▸ **出題 1**: 米国家計の文章のうち、「FRBが急速な利上げを行った」から「3%増加してきた(図表2)。」までのすべてを、一字も変えずに書き出してください。
▸ **出題 2**: 米国家計の文章の最後の文に続く部分を書く。

:: 本文抜粋 ::

FRBが急速な利上げを行ったにも関わらず、住宅ローンの延滞が増えていない理由の1つは、住宅価格が上昇し、家計の負債残高との間に大きな乖離、即ち評価益が生じていることだろう(図表1)。リーマンショック期には、4年半に亘って家計の債務がホームエクイティの時価を上回り、米国の家計は実質的な債務超過の状態だった。
資産効果に関しては、株価上昇の影響も大きいと見られる。米国の家計が直接・間接的に保有する株式は金融資産の28.0%に相当する50兆9,565億ドルだ。住宅同様、株式の保有により、家計には大きな含み益が生じているはずだ。
もちろん、最も重要なファンダメンタルズとしては、雇用市場が堅調であり、賃金が高い伸びを示してきたことが挙げられる。FRBが利上げを開始した2022年3月以後、家計の給与所得は年率5.3%増加してきた(図表2)。
米国のGDPの68%を個人消費が占める。賃金の伸びと資産効果が相乗的に消費を支えたことで、FRBが大胆な利上げを行ったにも関わらず、米国経済はソフトランディングへ向かっているのだろう。
■ 利子所得が利払いの増加分を相殺
さらに、見落とされがちなのは、米国において家計の金融資産の残高が負債総額を大きく上回っていることではないか。FRBによると、2024年3期における個人金融資産は122兆5,161億ドルだった(図表3)。このうち、15.0%に相当する18兆3,307億ドルが預金、同じく9.0%の10兆9,718億ドルが直接・間接保有の債券だ。政策金利の上昇により預金金利や債券の発行金利が上昇すれば、家計には利子所得の増加が見込まれる。

:::
:: レコード集 ::

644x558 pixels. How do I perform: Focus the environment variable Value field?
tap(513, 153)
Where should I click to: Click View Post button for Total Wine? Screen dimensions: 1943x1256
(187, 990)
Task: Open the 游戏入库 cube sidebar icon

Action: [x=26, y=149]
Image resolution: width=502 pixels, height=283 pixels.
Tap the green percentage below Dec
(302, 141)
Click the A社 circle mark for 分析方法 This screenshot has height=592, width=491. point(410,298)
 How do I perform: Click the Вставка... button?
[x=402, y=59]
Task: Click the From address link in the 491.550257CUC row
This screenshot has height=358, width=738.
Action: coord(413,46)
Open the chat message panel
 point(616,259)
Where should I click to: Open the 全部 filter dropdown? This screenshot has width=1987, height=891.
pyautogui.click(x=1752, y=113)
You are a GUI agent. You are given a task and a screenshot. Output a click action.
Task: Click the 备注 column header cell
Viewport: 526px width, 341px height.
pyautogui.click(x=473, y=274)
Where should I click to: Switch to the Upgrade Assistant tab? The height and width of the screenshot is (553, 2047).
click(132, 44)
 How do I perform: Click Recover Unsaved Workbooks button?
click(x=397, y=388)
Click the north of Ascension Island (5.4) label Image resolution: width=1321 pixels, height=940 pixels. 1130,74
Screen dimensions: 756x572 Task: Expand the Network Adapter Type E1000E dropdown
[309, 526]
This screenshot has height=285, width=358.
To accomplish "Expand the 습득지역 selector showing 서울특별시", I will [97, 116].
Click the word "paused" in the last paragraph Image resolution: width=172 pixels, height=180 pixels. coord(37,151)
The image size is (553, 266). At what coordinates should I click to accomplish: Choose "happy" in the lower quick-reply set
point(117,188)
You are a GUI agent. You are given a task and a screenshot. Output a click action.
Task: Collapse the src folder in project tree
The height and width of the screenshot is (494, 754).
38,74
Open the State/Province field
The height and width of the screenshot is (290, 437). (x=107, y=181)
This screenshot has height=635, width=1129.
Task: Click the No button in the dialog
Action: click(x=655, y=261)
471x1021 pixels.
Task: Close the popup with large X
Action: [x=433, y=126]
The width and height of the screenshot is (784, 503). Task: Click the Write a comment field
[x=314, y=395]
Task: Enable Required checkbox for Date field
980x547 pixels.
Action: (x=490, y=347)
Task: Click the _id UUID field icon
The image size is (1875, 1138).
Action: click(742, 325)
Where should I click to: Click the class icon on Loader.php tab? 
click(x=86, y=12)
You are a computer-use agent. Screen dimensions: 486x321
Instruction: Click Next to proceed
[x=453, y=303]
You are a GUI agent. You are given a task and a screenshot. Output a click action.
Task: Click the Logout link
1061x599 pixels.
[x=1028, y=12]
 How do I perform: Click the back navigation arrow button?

:::

▸ **結果 1**:
FRBが急速な利上げを行ったにも関わらず、住宅ローンの延滞が増えていない理由の1つは、住宅価格が上昇し、家計の負債残高との間に大きな乖離、即ち評価益が生じていることだろう(図表1)。リーマンショック期には、4年半に亘って家計の債務がホームエクイティの時価を上回り、米国の家計は実質的な債務超過の状態だった。
資産効果に関しては、株価上昇の影響も大きいと見られる。米国の家計が直接・間接的に保有する株式は金融資産の28.0%に相当する50兆9,565億ドルだ。住宅同様、株式の保有により、家計には大きな含み益が生じているはずだ。
もちろん、最も重要なファンダメンタルズとしては、雇用市場が堅調であり、賃金が高い伸びを示してきたことが挙げられる。FRBが利上げを開始した2022年3月以後、家計の給与所得は年率5.3%増加してきた(図表2)。

▸ **結果 2**:
FRBの利上げに伴い、2022年1-3月期と比較した支払利息は、2024年1-3月期に2,343億ドルの負担増だった(図表4)。一方、この間、家計の受け取った利子所得は2,622億ドル増加している。家計にとって、受取利息の拡大が利払い費の負担増加分を完全にオフセットしたと言えるだろう。
金利上昇により、家計の所有する不動産や株式の価格が下落すれば、逆資産効果を懸念しなければならない。しかしながら、利上げ局面において、この2つの資産価格は共に上昇した。つまり、マクロ的に見た場合、FRBによる利上げは家計にとって必ずしもマイナスには作用していないのだ。
金利は、それ自体が付加価値を生むわけではない。ただし、経済活動によって生み出された付加価値の分配を決める役割を果たす。つまり、一般に金利が高ければ借り手から貸し手へ所得が移転し、金利が低い場合、それは貸し手から借り手への所得移転に他ならない。
日本では、日銀の出口戦略が景気に与える影響への懸念が強いようだ。もっとも、家計の場合、2023年末の時点で金融資産が2,141兆円に達する一方、負債は388兆円に止まった。金利上昇は家計の利子所得を増やす可能性がある。利上げで苦労するのは、超過準備の付利金利引き上げで収支の悪化が想定される日銀自身、そして887兆円の純債務を抱える政府だろう。